LINGUISTIC PROCESSING IN A JAPANESE-TEXT-TO-SPEECH-SYSTEM

Masahiro MIYAZAKI, Shigeki GOTO, Yoshifumi OOYAMA and Satoshi SHIRAI

Nippon Telegraph and Telephone Public Corporation, Yokosuka Electrical Communication Laboratory,
1-2356, Take, Yokosuka-shi, Kanagawa-ken, Japan


We have succeeded in developing a Japanese-text-to-speech-system that is capable of reading out ordinary Japanese sentences such as those found in newspapers and novels in natural synthesized voice.

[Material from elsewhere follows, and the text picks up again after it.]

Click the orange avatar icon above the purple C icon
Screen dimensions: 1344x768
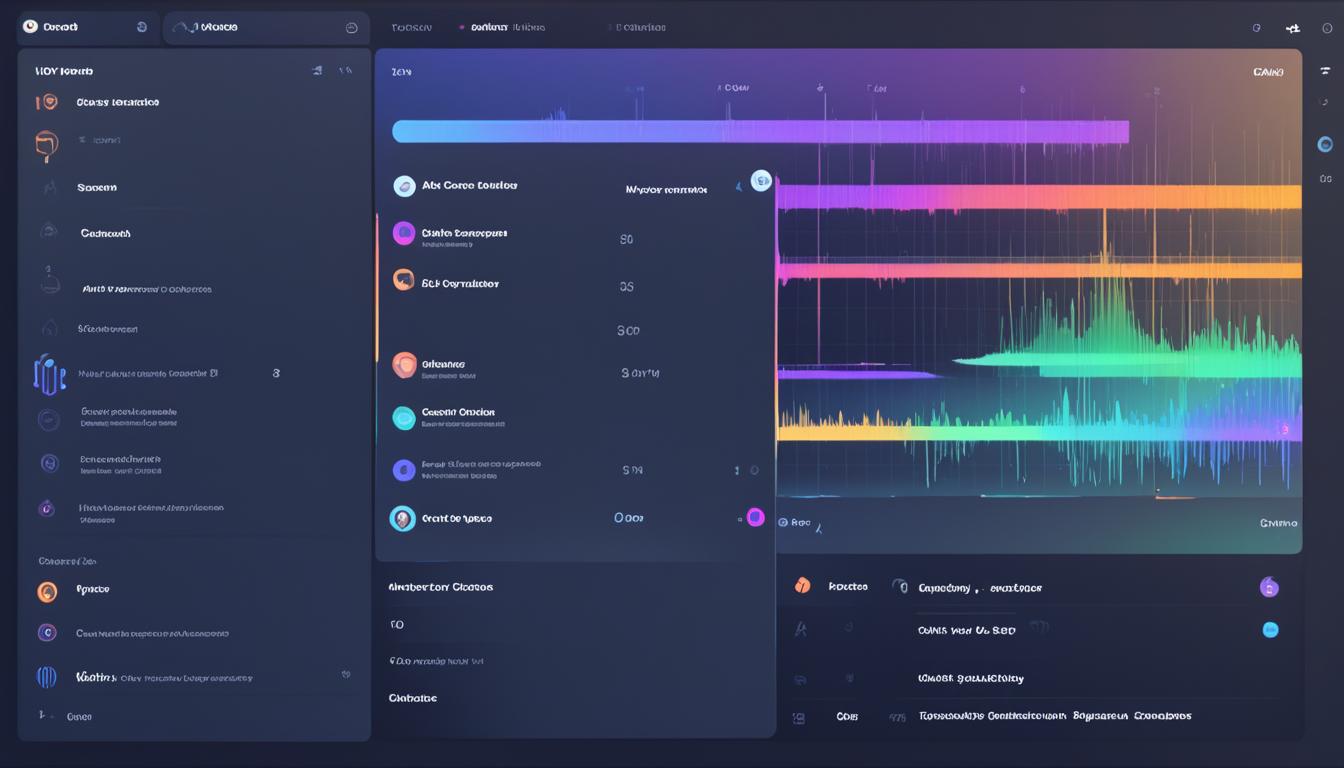47,591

A Japanese-text-to-speech-system is more difficult to realize than a comparable system for English because the linguistic processing of Japanese is vastly more difficult.
The increased difficulty stems from at least two reasons:
(i) Ordinary Japanese sentences are not segmented into words, unlike their English counterparts.
(ii) Japanese has several kinds of script such as Kanji (ideogram: 山, 川, 花, ...), and two types of Kana (phonogram: あ, い, う, ..., ア, イ, ウ, ...), in addition to aiphanumerics.
Moreover, since each Kanji is an ideogram, usually having several possible readings, it is necessary for a Japanese-text-to-speech-system to give the reading of Kanji that is appropriate to the context.
These obstacles have prevented the development of a complete Japanese-text-to-speech-system up to now.
We realized a complete Japanese-text-to-speech-system by developing new linguistic processing techniques to identify a Japanese word in a sentence and give the proper Kanji reading.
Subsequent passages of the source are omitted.